Les syndicats se sucrent sur le système
Comment s étonner que l’on perde de vue la philosophie d'équité qui a présidé à l’établissement de la branche famille ? À l'origine, les allocations familiales devaient permettre aux familles françaises, qui rendent service à la société en élevant des enfants, de ne pas trop s'appauvrir. Aujourd'hui, elles ont pris l'aspect d'aides sociales, au même titre que les autres allocations qui s'y sont ajoutées. Cette mutation explique qu'un Jacques Attali propose de placer les « allocs » sous conditions de ressources, ce qui achèvera de supprimer le soutien aux familles françaises de la classe moyenne qui font encore des enfants. Il est d'autres fraudes que l'on évite de regarder de trop près. Ainsi, l'on apprend incidemment, par le mensuel Capital, qu'une trentaine de permanents syndicaux CGT sont payés par la mairie de Paris à travers une mutuelle complémentaire de la Ville, la MCVPAP Selon la municipalité socialiste, il ne s'agit pas d'emplois fictifs, mais de « décharges syndicales » instituées en 1948 nuance ! Reste que l'Inspection générale avait proposé dès 2005 de supprimer ces postes sans « véritable fondement juridique » qui avaient coûté plus d'un million d'euros en 1984. Les syndicats se « sucreraient » sur le système de protection social ? Les partenaires sociaux mangeraient sur la bête ? On n ose l'imaginer…
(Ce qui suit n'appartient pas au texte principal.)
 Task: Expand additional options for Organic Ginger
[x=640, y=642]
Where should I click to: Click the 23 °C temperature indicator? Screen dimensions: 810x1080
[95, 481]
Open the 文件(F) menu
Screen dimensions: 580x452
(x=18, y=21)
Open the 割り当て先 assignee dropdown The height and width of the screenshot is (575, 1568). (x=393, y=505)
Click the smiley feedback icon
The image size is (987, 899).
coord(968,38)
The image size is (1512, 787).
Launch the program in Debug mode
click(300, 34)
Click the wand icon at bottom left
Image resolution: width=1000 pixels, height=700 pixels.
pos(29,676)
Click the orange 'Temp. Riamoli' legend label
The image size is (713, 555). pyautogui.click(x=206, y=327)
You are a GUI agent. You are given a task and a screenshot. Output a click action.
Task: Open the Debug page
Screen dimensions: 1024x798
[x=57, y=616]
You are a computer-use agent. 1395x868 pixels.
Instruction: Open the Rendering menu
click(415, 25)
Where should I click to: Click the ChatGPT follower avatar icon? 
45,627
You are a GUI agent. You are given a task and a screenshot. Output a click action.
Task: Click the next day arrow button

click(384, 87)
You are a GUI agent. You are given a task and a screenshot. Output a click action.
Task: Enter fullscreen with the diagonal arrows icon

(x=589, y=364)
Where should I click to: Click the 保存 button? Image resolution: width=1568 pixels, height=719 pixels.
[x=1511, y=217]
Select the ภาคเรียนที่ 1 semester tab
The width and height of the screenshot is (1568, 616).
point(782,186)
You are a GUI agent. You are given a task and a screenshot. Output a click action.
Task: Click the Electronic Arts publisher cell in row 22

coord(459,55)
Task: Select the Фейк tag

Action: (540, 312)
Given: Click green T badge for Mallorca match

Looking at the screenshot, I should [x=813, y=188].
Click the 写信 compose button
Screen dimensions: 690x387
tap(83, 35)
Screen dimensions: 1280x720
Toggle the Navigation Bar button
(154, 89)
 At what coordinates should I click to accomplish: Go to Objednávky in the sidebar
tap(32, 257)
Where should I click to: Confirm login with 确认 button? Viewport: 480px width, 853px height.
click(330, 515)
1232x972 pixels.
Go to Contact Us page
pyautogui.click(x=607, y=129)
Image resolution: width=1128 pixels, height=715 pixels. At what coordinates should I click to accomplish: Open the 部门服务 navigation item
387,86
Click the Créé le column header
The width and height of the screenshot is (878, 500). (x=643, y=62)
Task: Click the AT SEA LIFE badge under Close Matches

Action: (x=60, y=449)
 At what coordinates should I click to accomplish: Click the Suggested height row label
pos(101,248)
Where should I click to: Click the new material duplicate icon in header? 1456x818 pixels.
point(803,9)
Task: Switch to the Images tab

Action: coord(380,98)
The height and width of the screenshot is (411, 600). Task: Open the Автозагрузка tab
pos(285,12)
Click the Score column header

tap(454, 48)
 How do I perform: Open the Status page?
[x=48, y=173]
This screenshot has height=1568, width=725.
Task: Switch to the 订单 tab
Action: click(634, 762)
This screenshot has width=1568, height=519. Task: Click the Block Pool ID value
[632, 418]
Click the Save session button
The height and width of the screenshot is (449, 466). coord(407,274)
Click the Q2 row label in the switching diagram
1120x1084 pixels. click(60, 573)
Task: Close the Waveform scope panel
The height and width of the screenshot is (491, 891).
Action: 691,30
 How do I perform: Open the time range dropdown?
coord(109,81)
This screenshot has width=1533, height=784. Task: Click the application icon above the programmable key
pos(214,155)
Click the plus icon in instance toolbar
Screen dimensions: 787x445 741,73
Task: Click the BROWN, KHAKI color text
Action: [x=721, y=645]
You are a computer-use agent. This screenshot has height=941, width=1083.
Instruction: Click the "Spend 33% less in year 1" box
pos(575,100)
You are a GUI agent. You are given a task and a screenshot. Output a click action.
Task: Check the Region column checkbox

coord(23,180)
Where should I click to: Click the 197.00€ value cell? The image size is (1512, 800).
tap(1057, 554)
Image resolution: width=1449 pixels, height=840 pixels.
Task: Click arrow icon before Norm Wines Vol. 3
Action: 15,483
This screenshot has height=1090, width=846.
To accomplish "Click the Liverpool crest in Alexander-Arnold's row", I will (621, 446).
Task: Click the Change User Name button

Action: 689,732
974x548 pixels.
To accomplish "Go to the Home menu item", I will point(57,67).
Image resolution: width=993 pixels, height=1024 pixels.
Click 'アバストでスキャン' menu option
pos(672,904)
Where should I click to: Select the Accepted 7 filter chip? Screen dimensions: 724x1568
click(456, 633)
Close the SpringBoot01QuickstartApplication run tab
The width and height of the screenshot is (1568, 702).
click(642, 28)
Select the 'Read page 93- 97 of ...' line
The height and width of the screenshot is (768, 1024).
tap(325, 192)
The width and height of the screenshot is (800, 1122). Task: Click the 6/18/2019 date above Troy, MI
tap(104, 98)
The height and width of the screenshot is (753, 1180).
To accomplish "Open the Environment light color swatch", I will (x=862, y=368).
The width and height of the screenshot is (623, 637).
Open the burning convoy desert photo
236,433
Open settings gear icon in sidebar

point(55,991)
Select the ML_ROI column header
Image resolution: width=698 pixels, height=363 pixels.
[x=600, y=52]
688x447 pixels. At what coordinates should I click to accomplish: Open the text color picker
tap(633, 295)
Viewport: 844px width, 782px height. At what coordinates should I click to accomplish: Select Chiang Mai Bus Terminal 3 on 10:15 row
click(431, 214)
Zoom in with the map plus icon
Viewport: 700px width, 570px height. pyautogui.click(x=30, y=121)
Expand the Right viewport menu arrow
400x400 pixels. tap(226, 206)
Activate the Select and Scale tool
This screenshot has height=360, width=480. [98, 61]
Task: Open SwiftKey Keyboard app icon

Qu'importe, puisque, comme le disait son professeur d'instruction civique à l'un de mes fils, en France, la médecine est gratuite ! Inutile de savoir, Couverture médicale universelle (CMU) complémentaire a versé, en 2008 près de 2 milliards d'euros à ses 4,2 millions de bénéficiaires. Ni que l'Aide médicale d’État (AME), dont bénéficient les étrangers résidant irrégulièrement en France depuis plus de 3 mois, s'est élevée la même année, selon le ministre de la Santé, à plus de 487 millions.
Les prélèvements sociaux qui apparaissent sur la feuille de paie des Français sont indolores. Il est vrai que certains sont fictifs : à savoir ceux des fonctionnaires et assimilés, qui se résument à des jeux d'écriture administratifs… ce qui leur permet d'échapper en fait au système de retraite par répartition : le montant de leurs retraites, financé par l'impôt, est garanti par l’État à 100 %, contrairement à celui des pensions des salariés du privé qui, dépendent des cotisations - et donc du nombre des causants - baisse. Nos députés en sont bien conscients, qui viennent de refuser d'aligner leur régime spécial sur le régime général. Es se sont battu comme des chiens pour aller à la gamelle, ce n’est pas pour la lâcher.
Nous n'avons pas voulu dresser dans ce dossier l'état des aberrations de notre système social - dix tomes n'y suffiraient pas - mais montrer comment nous en sommes arrivés là. Pour le réformer, il ne s'agit pas de renoncer à la solidarité, mais aux abus. Même si nos députés ne semblent pas prêts à donner l'exemple.